Why This Is Deeply Islamic and Deeply Kenyan
Many students and families asked whether this model is compatible with Islamic finance. The answer is not only “yes”—it is exactly the point. There is no interest. Risk and responsibility are shared. Value is created by real work and real goods, not by money breeding money. It echoes the mutual-aid traditions that long predate modern banking here: neighbors clearing fields together, women’s groups rotating support, traders extending store credit based on character and continuity. By recording those relationships as vouchers and commitments, we gave an old practice a modern memory.

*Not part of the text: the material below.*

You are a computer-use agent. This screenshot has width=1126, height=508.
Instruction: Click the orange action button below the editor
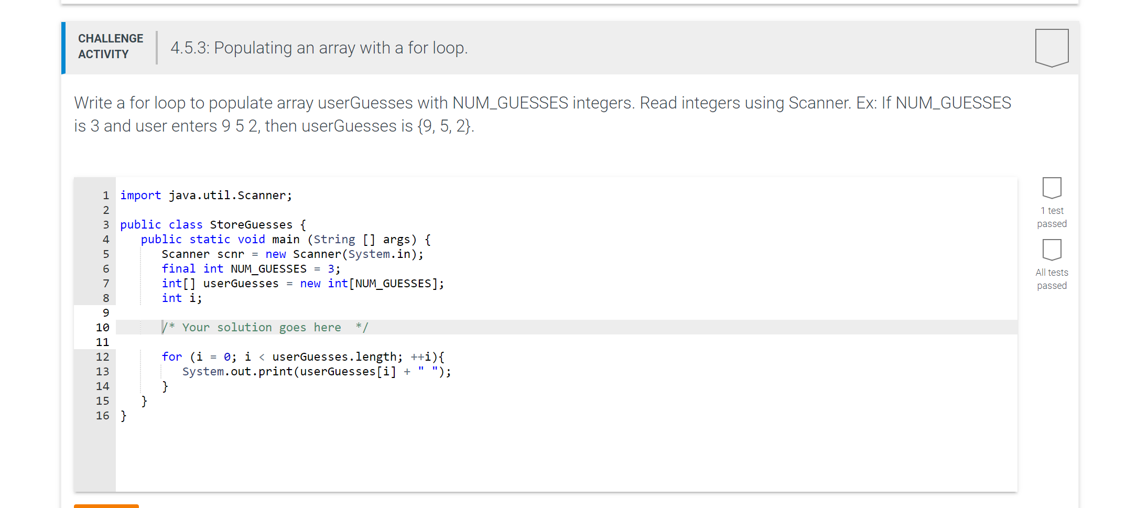click(x=105, y=506)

Stories That Stayed With Me
One fourth-year student told us that a five-minute loan at a modest amount, repaid on time, raised his limit just enough to clear fees and keep the lights on at home. Another admitted he had missed exams in the past; with LUSOBE, he paid on time with no interest and no pressure. Another student said plainly: “I had no one to turn to- this let me sit for my exams.” These are not slogans. They are quiet victories, the kind that accumulate into graduation days.
Beyond the Campus Gates
Because Commitment Pooling on Sarafu.Network is open and light, the model traveled. Community groups in both rural and urban Kenya began adopting the same pattern (about seventy groups so far!) shifting their savings and loan programs into commitment pools where time, skills, and goods move side by side with shillings. Even in refugee camps, where formal jobs are scarce but human capacity abounds, commitment pools have become a way to recognize dignity, organize work, and meet needs without waiting for cash infusions. A teacher can pledge language classes, a mechanic can pledge repair hours, a farmer can pledge produce, and a mother can pledge childcare …. each promise redeemed against shared community goals.
Why Technology Mattered (But Didn’t Take Center Stage)

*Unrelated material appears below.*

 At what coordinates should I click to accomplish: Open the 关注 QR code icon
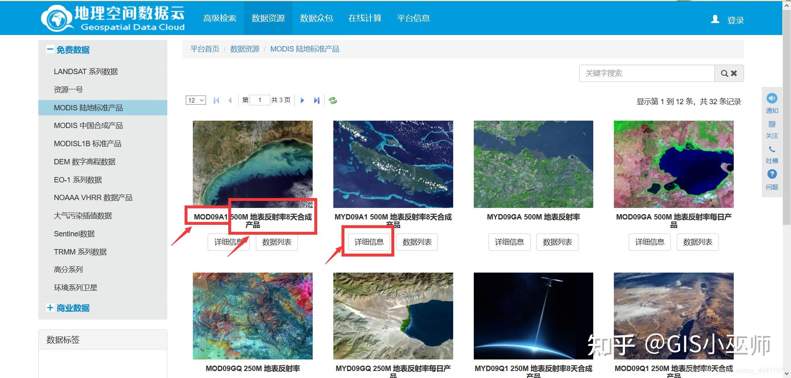[772, 124]

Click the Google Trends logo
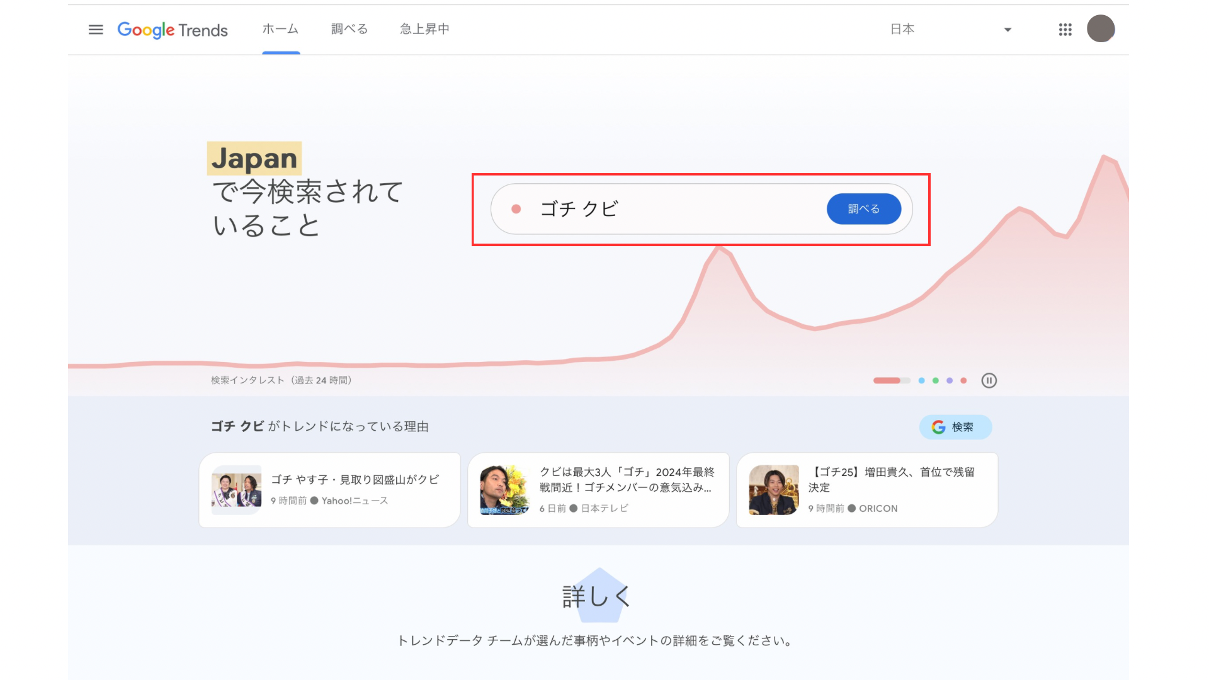pos(173,30)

Prezenti believed early that this wasn’t just a finance experiment; it was a community experiment. Their sponsorship let us move carefully and report honestly. Sarafu.Network on Celo gave us reliability and transparency without tech hype—just a simple, verifiable ledger anyone can read. Sargo made it practical, letting people bridge stablecoins to M-Pesa so vouchers didn’t float in a digital bubble. And we owe gratitude to Will Ruddick and the Grassroots Economics Foundation team for building Sarafu.Network and for years of patient work proving that community can stabilize households, shops, schools, and farms when formal finance looks away.
What Comes Next
We will widen the pool, deepen merchant participation, and federate with other pools designed for Islamic finance and student support. Federation means each pool keeps its own rules and leadership while still trading fairly with neighbors. It prevents bottlenecks and keeps power local. In practice, that looks like more students studying, more shops turning inventory, more families breathing, and fewer opportunities lost to the timing of cash.
A Simple Invitation
If your school, clinic, or neighborhood is struggling with liquidity, don’t wait for a donor to rescue you. Start a small commitment pool. Ask people what they can seed—hours, harvests, fixes, rides—and keep a clean record of offers and redemptions. Use Sarafu.Network if it helps to be digital, or paper if that’s where you are. The miracle is not the software; it’s the shared memory of who showed up and how.
Deep Thanks
To Prezenti for sponsorship
To Sarafu.Network on Celo Blockchain for the rails.
To Pretium and Sargo for seamless M-Pesa ramps
To Will Ruddick and the Grassroots Economics Foundation team for the groundwork that made this natural.
And to the students, merchants, bursars, and parents who turned a ledger into a living promise.
Education is not a commodity. It is a relationship. LUSOBE simply wrote that truth down … and let it circulate.